Deadlocks are a logic problem, not a software problem. If you're getting deadlocks it's because your code is flawed and your transactions are not acquiring locks in the same order, i.e. first table A, then table B, then table C. What the order is doesn't matter as long as they all do it the same.
MVCC just happens to shorten lock time so much both by eliminating read locks and by allowing multiple writers and extremely short write locks that many such flaws in logic are never exposed because the likely hood of them happening is so rare. Sql locks during the write to disk by default, so the lock time is long, Oracle writes to disk first, all the new versions, then acquires locks just long enough to swap in the new versions.
Oracle chooses the correct approach and just suffers the performance penalty for always doing row locks and MVCC in order to achieve the correct behavior.
Sql 05 or better can be made to behave correctly, it just isn't the default behavior. MVCC is expensive so it's off by default because they don't want 05 to appear slower than previous versions. That was a mistake, it should be on by default, correct behavior is more important than any appearance of speed.
In Oracle and PostgreSQL, a read will never block, since they both use a form of multiversion concurrency control. This feature removes a major cause of database programming suckage.
Assuming this is not an April Fool's type joke blog entry: the author states I'm no DBA and then proceeds to give DB related advice? Seriously? Even to the point of saying But in practice adding nolock to queries that you absolutely know are simple, straightforward read-only affairs never seems to lead to problems.
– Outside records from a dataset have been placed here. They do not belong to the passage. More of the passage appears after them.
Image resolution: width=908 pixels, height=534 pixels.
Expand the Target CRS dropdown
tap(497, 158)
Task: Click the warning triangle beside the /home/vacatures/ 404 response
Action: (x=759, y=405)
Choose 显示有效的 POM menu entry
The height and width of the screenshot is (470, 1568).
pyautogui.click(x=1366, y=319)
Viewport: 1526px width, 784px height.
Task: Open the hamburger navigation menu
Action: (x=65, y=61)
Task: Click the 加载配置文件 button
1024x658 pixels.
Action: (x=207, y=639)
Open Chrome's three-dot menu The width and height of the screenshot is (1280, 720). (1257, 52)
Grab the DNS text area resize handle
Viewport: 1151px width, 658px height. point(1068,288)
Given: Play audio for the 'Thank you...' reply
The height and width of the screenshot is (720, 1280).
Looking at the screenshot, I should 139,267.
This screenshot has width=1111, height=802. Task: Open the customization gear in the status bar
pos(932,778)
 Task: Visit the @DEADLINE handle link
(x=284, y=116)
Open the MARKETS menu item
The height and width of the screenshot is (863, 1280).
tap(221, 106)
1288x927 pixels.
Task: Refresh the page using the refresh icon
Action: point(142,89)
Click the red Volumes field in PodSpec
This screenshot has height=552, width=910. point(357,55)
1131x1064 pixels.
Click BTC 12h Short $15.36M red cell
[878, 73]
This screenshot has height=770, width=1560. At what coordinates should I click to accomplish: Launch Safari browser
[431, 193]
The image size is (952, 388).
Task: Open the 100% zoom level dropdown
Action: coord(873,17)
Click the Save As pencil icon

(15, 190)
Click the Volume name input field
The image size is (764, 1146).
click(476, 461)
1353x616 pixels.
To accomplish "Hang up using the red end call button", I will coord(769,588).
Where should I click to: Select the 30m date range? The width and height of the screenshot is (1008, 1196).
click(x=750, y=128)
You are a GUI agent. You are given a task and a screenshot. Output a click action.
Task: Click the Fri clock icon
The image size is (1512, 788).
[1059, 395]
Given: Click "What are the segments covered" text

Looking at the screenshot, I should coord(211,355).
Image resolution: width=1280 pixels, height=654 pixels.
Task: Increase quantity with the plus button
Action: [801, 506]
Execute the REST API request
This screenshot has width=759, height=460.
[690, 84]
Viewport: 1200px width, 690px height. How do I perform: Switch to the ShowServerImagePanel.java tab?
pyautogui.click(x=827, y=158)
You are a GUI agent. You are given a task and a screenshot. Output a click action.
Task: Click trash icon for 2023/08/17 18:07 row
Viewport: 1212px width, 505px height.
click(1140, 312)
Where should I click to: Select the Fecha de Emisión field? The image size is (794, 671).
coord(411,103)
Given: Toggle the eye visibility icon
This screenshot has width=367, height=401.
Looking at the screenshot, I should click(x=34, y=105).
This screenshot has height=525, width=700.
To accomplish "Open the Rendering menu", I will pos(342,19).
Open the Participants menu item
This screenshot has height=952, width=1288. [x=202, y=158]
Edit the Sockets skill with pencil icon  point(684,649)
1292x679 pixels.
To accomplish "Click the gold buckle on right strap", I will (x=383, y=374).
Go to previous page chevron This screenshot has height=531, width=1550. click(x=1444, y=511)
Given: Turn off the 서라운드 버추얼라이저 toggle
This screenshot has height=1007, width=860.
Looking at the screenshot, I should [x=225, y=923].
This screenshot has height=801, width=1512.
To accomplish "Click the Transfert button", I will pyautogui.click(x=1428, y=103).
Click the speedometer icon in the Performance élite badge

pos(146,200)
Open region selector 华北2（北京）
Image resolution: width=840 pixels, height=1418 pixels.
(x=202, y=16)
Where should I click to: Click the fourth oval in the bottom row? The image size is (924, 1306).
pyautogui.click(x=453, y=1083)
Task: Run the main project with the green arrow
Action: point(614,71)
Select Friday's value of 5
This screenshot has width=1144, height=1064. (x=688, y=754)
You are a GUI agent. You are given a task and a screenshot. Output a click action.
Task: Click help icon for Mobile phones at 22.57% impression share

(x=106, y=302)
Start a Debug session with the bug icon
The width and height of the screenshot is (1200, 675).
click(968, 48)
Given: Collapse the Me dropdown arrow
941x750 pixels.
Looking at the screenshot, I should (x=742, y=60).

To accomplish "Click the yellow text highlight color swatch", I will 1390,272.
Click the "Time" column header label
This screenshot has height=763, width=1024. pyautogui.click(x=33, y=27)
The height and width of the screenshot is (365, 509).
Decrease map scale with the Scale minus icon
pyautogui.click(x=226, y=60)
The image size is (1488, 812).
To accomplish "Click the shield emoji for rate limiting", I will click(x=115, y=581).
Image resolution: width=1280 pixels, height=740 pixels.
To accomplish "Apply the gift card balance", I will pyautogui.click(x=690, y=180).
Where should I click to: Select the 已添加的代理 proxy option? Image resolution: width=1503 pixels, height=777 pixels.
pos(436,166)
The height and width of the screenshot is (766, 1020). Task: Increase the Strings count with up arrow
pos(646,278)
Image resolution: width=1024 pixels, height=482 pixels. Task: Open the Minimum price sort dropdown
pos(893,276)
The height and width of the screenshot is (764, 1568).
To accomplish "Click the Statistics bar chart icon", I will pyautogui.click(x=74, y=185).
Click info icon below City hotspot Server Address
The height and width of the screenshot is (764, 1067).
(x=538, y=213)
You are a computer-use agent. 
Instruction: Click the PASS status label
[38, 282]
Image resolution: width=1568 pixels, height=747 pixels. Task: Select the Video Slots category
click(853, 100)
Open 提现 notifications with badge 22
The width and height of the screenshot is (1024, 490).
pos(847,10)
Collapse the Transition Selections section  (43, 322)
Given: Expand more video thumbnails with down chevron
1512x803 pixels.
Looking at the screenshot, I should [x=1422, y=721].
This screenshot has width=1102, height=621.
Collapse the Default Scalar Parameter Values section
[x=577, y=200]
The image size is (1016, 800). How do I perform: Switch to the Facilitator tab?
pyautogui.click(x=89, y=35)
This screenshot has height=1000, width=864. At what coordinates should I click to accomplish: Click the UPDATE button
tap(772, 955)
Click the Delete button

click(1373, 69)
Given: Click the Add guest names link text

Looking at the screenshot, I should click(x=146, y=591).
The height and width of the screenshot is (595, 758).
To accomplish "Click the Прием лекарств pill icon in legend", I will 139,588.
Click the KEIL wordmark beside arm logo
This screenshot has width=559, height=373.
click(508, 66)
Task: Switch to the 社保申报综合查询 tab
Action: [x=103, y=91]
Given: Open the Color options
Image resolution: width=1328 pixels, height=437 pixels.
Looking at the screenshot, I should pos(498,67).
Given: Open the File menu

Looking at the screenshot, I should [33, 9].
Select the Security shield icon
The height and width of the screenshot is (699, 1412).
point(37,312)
Never *SEEMS* to lead to problems? Really? These are to be taken as trustworthy statements? And the conclusion from the Google search on SQL Server vs MySQL deadlocks did not lead to a conclusion that twice as many (at least) companies use SQL Server vs MySQL? (and that doesn't even take into account the fact that MySQL has only supported transactions for a relatively short time in comparison to SQL Server). And no mention of the increased TempDB activity trade-off when using snapshot isolation?
I am very glad that this guy doesn't work for my bank. And, developers like this (no matter how good they are at application code and/or architecture) really do help keep DB folks like myself very well paid. Bless his heart ;-).
PS. with regards to one of the responses above (from wds): this is not an insult to the author's intelligence but rather a response to the dismissive attitude that databases are so simple that anyone who is a good developer is automagically qualified to do data modeling, solve complex DB problems, and even give DB-specific advice.
Love the rant....just had the a similar problem. It caused me to lose some sleep and some hair.
The problem I had was a simple insert stored procedure - when I say simple it was basically "insert into tablename values ....". The deadlock was between, you guessed it, two processes running this stored procedure.
Do you know why? The table was set up with a primary id that was an autonumber field (ie. seeding, increment). On insert Ms Sql has to lock the previous record, meanwhile another update is taking place concurrently.....presto deadlock.
I thought it was my so called 'lack of sql' knowledge in writing stored procedures. But it was a lack of knowledge in database design - not that I am a DBA (I am a software developer).
There are a few work arounds, having another table is one of them. But I chose the easiest option - make the column type of 'uniqueidentifier'. Problem partially solved, now it is time to inform my so called SQL Admin Expert.
PS. This is Sql 2005, not sure if this is still a problem in 2008.